Google DeepMind, Google's AI research lab, has published new research on training AI models that claims to speed up both training speed and energy efficiency by orders of magnitude, compared to other models. Gives 13 times more performance and 10 times more power efficiency than conventional methods. The new JEST training method comes timely as the conversation about the environmental impact of AI data centers is intensifying.
DeepMind's method, called JEST or joint instance selection, departs from traditional AI model training techniques in a simple way. Conventional training methods focus on individual data points for training and learning, while JEST trains based on entire batches.
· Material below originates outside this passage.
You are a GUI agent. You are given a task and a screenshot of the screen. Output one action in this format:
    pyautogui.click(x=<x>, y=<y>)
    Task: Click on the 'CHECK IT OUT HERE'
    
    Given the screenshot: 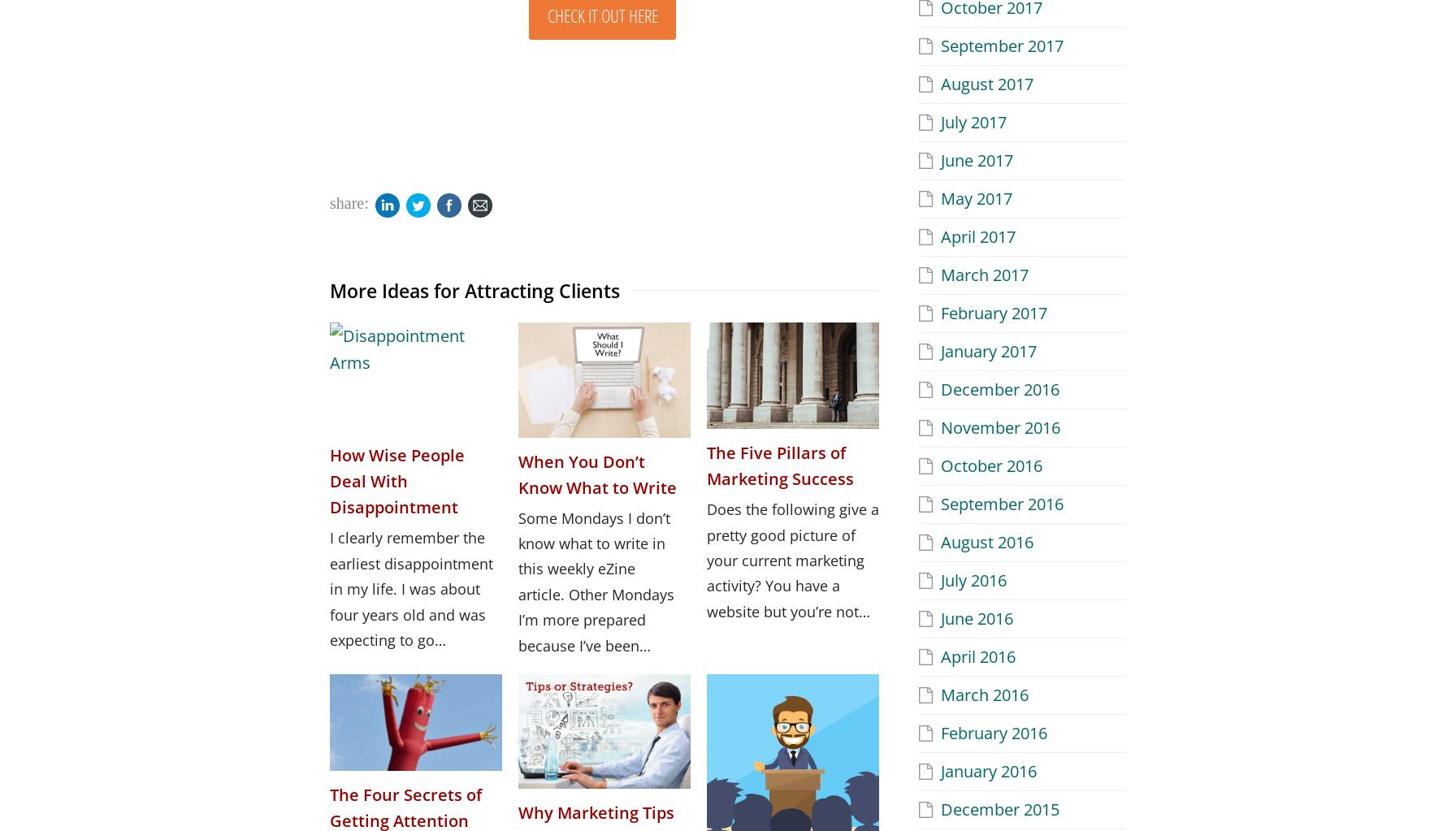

The JEST method first builds a small AI model that classifies data quality from the highest quality sources, classifying batches by quality. It then compares this ranking to a larger, lower-quality set. The smaller JEST model determines the most suitable batches for training, and then a larger model is trained from the results of the smaller model.
The paper available here provides a more complete description of the process used in the study itself and the future of the research.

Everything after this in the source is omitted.